## GIVEN EXERCISE
Quote the items word for word from the start through the line containing "Action: click(299, 20)", including that line. Leave out the pictures.

## SUPPLIED MATERIAL
:::

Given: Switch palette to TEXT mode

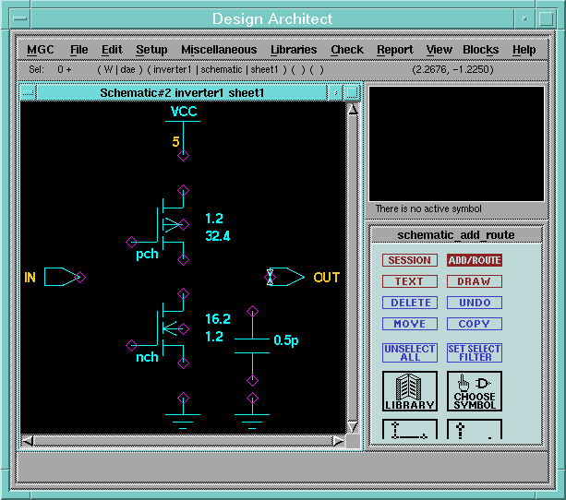Looking at the screenshot, I should point(409,281).
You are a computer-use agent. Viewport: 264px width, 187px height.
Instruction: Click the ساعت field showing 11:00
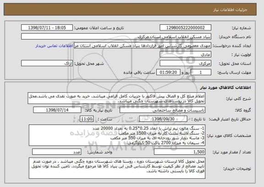pyautogui.click(x=87, y=119)
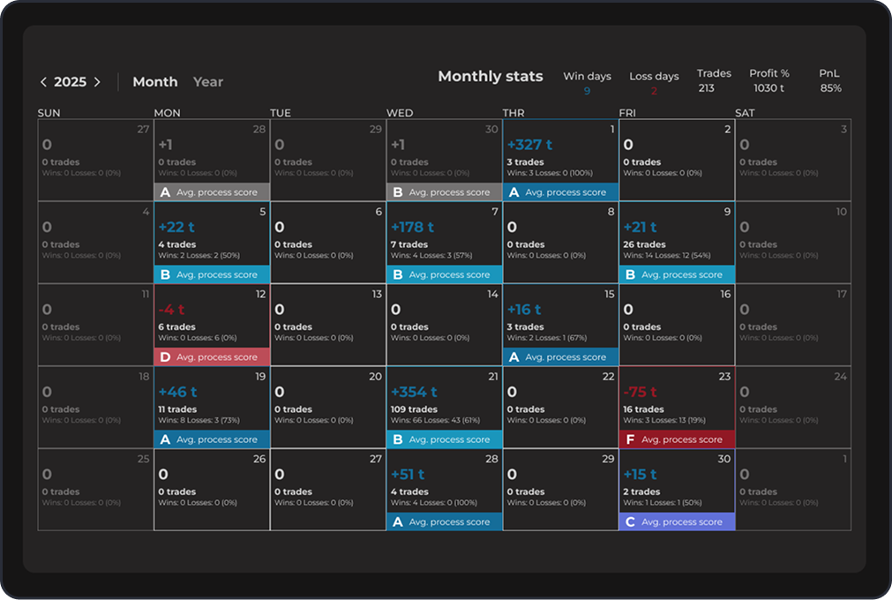
Task: Switch to the Year view tab
Action: [x=208, y=82]
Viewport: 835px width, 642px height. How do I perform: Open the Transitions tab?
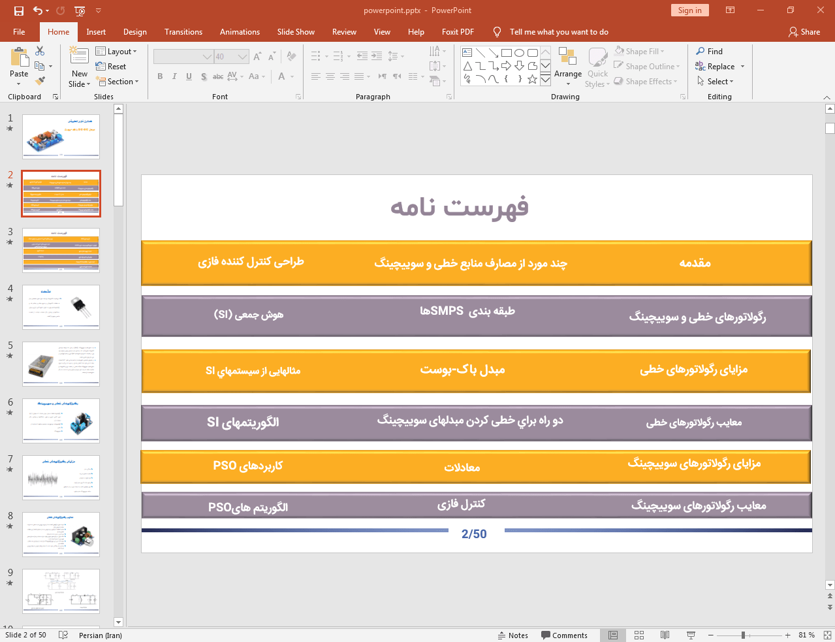click(183, 32)
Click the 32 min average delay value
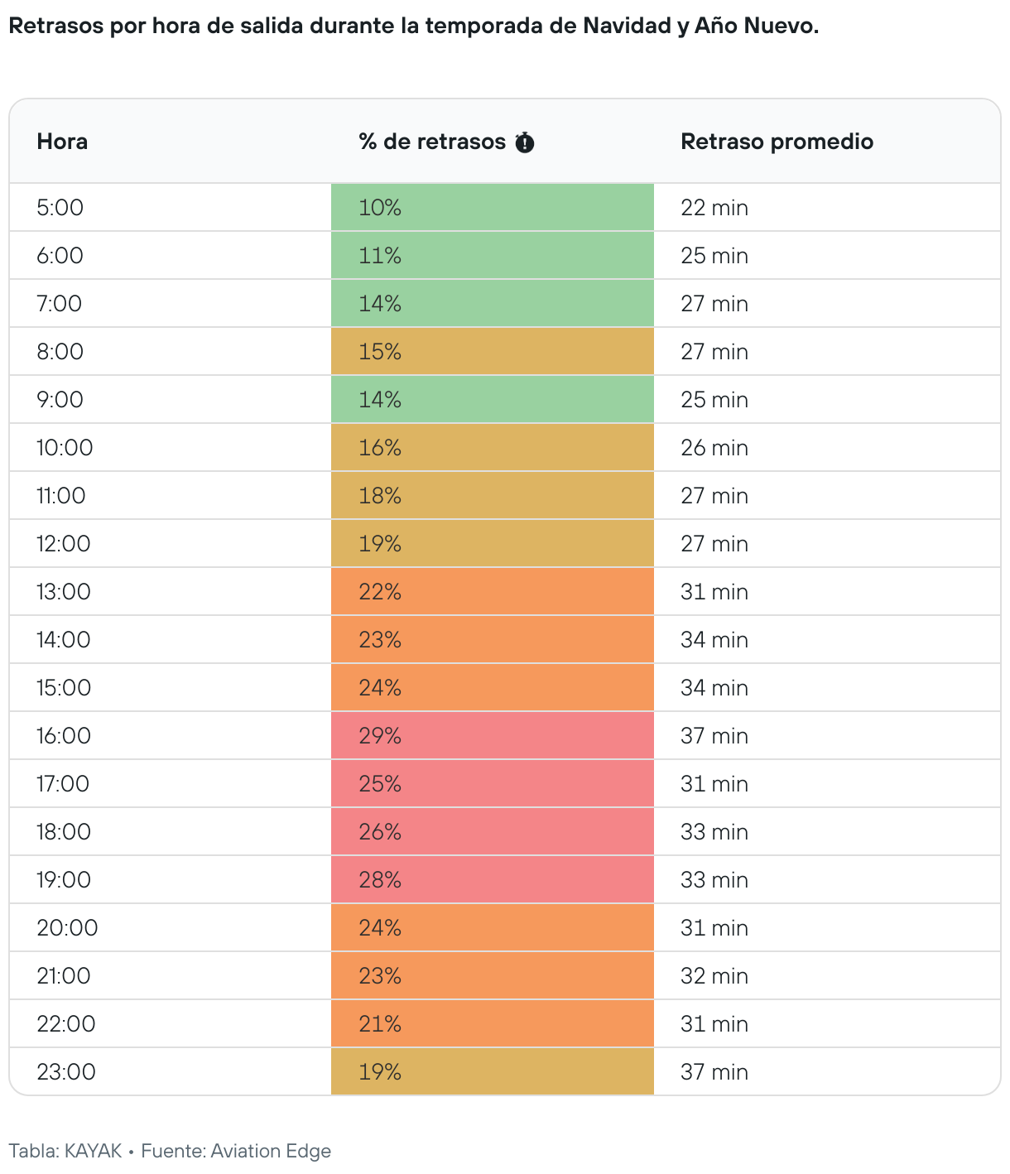 tap(714, 975)
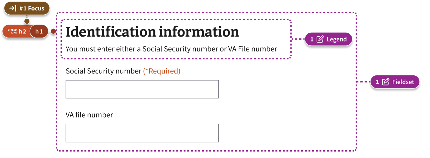Viewport: 430px width, 158px height.
Task: Click the "Legend" annotation label
Action: pos(337,40)
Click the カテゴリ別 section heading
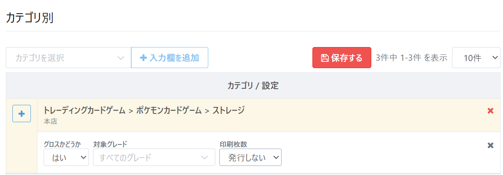The width and height of the screenshot is (503, 175). click(x=29, y=18)
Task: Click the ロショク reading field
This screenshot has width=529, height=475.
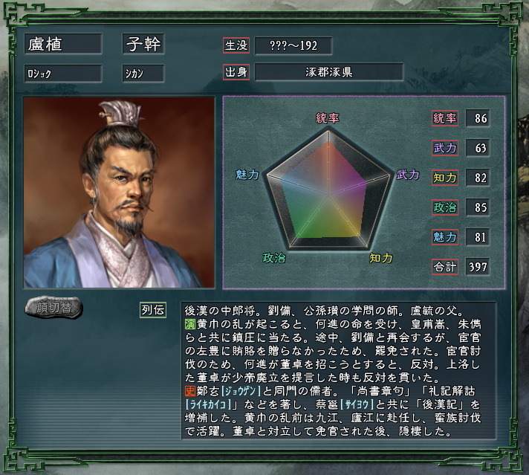Action: [63, 74]
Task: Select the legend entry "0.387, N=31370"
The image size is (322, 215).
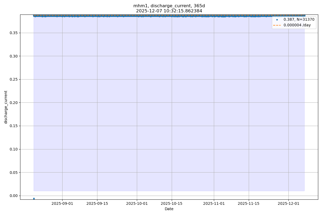Action: click(299, 20)
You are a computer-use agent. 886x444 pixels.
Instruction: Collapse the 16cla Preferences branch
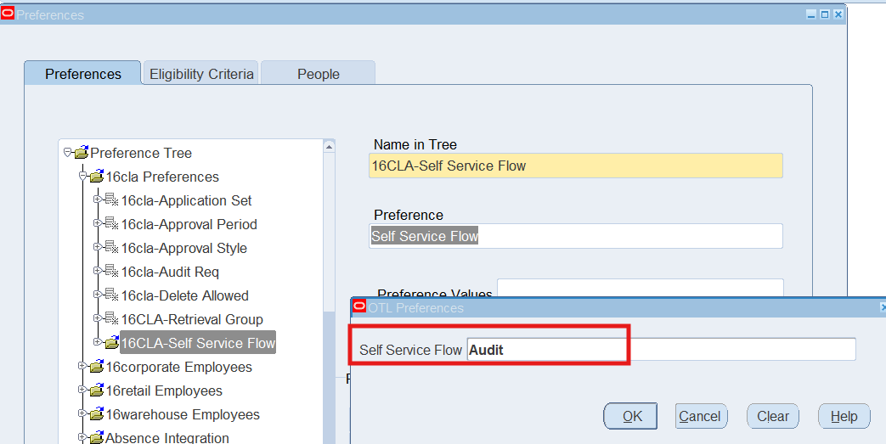(82, 177)
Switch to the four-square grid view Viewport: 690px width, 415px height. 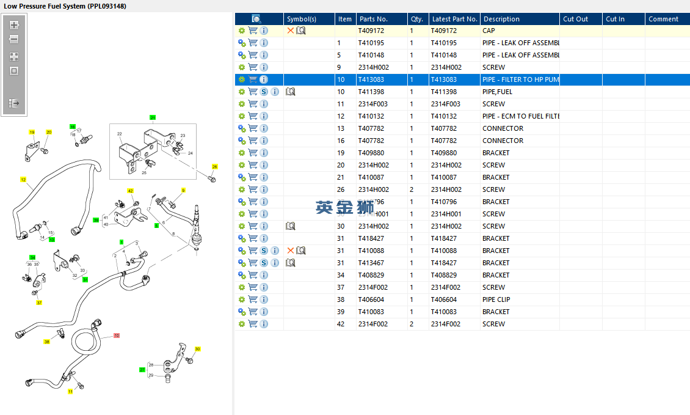[x=14, y=56]
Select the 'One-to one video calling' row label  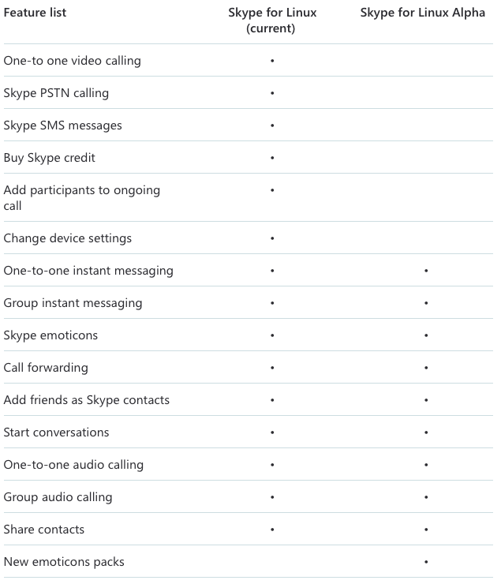click(73, 61)
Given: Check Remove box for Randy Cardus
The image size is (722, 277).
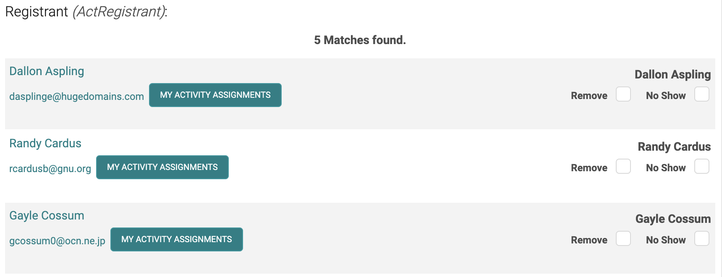Looking at the screenshot, I should click(623, 167).
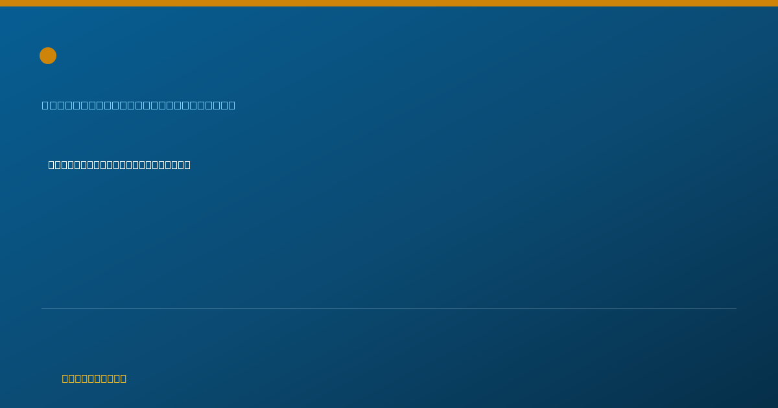The height and width of the screenshot is (408, 778).
Task: Click the thin horizontal divider line
Action: click(389, 308)
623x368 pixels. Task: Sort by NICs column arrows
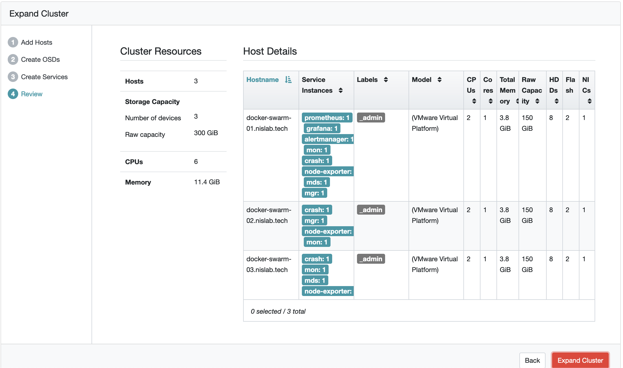coord(589,101)
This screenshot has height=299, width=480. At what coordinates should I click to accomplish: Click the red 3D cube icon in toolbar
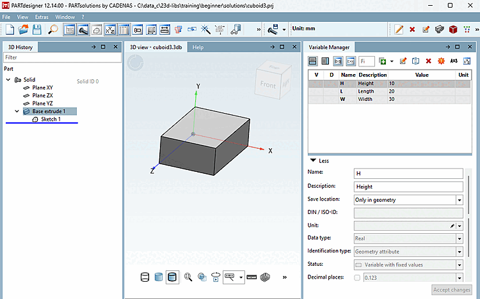(453, 29)
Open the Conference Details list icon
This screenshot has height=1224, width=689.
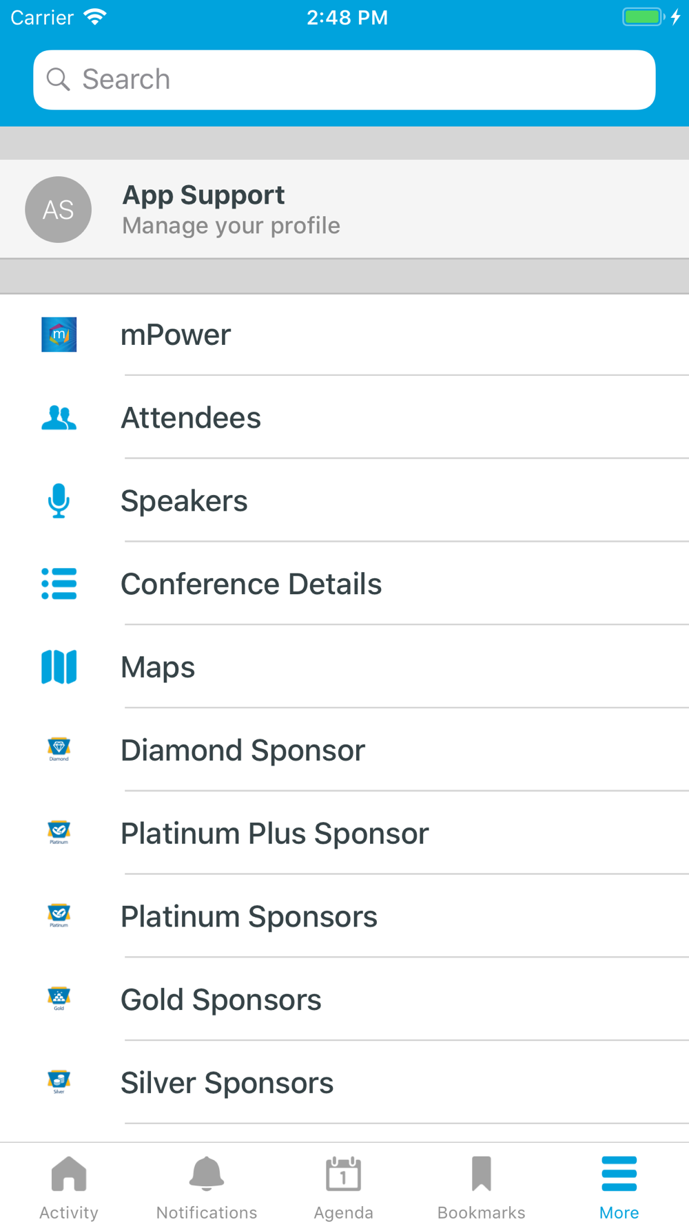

:::

## REPLY
Given: Switch palette to TEXT mode

Looking at the screenshot, I should point(409,281).
You are a computer-use agent. Viewport: 264px width, 187px height.
Instruction: Click the ساعت field showing 11:00
pyautogui.click(x=87, y=119)
Task: Switch to the Year view tab
Action: [x=208, y=82]
Viewport: 835px width, 642px height. How do I perform: Open the Transitions tab?
click(183, 32)
Click the 32 min average delay value
 tap(714, 975)
Viewport: 430px width, 158px height.
Task: Click the "Legend" annotation label
Action: pos(337,40)
Click the カテゴリ別 section heading
The width and height of the screenshot is (503, 175). click(x=29, y=18)
Task: Click the ロショク reading field
This screenshot has width=529, height=475.
Action: [63, 74]
Task: Select the legend entry "0.387, N=31370"
The image size is (322, 215).
Action: click(299, 20)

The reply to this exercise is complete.